Republicans are ready to pounce – looking not only to reclaim the seat held, briefly, by GOP Sen. Scott Brown, but potentially sideline a future White House contestant.
“She is absolutely vulnerable. When she should be working for the people of the state, she is spending her time antagonizing the president,” Massachusetts Republican state Rep. Geoff Diehl, who is considering a 2018 Senate run, told Fox News. “She might as well be running for chairwoman of the Democratic National Committee.”
Diehl was co-chairman of President Trump’s Bay State campaign last year and gained statewide notoriety in 2014 leading a successful referendum to halt gas tax hikes.
Former Boston Red Sox pitcher Curt Schilling, a conservative talk radio host, also is considering running – though how serious, or viable, he is remains unclear. A Suffolk University poll last October found Warren leading Schilling by 58-24 percent.
A UMass Amherst poll last September found Warren would be in a statistical dead heat with either Republican Lt. Gov. Karyn Polito or former Republican Gov. Bill Weld – though it’s unlikely either Polito or Weld would run.
Presuming challengers emerge, an off-year election could be more difficult for Warren, said Donald Brand, a political science professor at the College of the Holy Cross in Worcester.
“Off-year elections are more of a challenge for Democrats nationwide,” Brand said.
He said he’s not betting against the incumbent, and expects out-of-state money to come to her aid. “Schilling is an iconic sports hero, comparable to Tom Brady, but he would have to be a lot more disciplined to run a viable campaign,” Brand said. “I would anticipate that the Democratic elite nationally would rally to her if it’s a tight race.”
The consequences of a bruising, even losing, Senate race, though, could be profound for her political future. “It would be a national embarrassment if she were defeated. Even if she wins and it’s a close election, she’s much weaker going into 2020,” Brand said.
A December Public Policy Polling survey of potential Democratic candidates for 2020 found Warren in third place behind former Vice President Joe Biden and Vermont Sen. Bernie Sanders, who ran unsuccessfully against Hillary Clinton for the 2016 nomination. But when Democrats picked a 2020 candidate in a pre-2016 election poll conducted by Politico/Morning Consult, Warren led, beating her closest opponent -- Virginia Sen. Tim Kaine -- by 12 points.
Brand noted that Trump is likely to be unpopular in a state like Massachusetts during the first midterm, which could help Warren, who first won the seat in 2012 by defeating Brown.

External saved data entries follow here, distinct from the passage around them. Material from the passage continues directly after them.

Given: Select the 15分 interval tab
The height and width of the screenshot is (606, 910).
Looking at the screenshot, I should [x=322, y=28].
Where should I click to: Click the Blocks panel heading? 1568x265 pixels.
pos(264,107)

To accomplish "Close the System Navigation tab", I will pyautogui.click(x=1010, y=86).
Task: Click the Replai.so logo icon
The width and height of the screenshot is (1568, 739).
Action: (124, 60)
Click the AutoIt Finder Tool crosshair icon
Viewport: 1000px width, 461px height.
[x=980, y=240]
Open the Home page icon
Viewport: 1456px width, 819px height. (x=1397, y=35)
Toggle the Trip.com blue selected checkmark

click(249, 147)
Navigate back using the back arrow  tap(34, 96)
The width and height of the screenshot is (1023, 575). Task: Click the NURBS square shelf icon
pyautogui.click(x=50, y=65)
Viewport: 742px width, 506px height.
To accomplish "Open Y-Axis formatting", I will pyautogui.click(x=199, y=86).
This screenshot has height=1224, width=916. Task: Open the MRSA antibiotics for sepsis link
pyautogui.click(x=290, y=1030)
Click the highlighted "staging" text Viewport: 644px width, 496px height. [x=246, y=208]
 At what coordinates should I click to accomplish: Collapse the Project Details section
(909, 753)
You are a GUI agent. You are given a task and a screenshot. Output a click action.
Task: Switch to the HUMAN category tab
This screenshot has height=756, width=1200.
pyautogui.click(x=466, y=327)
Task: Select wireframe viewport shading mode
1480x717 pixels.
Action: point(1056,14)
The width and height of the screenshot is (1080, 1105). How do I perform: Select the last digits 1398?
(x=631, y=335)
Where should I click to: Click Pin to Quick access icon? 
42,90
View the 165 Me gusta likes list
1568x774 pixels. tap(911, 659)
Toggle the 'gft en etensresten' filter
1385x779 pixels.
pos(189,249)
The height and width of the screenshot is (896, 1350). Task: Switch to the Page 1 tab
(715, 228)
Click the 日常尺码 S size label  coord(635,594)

Warren continued to frame herself as a fighter in her January re-election announcement. “The people of Massachusetts didn’t send me to Washington to roll over and play dead while Donald Trump and his team of billionaires, bigots and Wall Street bankers crush the working people of our Commonwealth and this country,” Warren’s statement said.
Reached for comment, Warren’s Senate office referred Fox News to the state Democratic Party – which maintained confidence about her chances.
“There are plenty of powerful, corporate interests, rolling in dough, eager to attack Elizabeth Warren, but that’s never stopped her before and it’s not going to stop her now,” party spokeswoman Emily Fitzmaurice said. “More than ever, we need Elizabeth working to level the playing field for the people of Massachusetts and working families all across our country.”
Massachusetts GOP Chairwoman Kirsten Hughes sent a fundraising email highlighting the WBUR poll to assert, “voters are sick of Elizabeth Warren and they want fresh, new leadership. …Voters clearly see that Warren's hyper-partisan, extremist rhetoric does nothing for our state, and serves only to isolate her in D.C.”
Popular Republican Gov. Charlie Baker also is up for re-election next year. So, could a flood of Democratic money in the state for the Warren race actually hurt what could otherwise be an easy race for Baker? Diehl doesn’t think so.
“The people of Massachusetts are very politically attuned and are able to split state and national races,” Diehl said. “At the same time, I think it would benefit the governor to have a strong opponent taking on Elizabeth Warren.”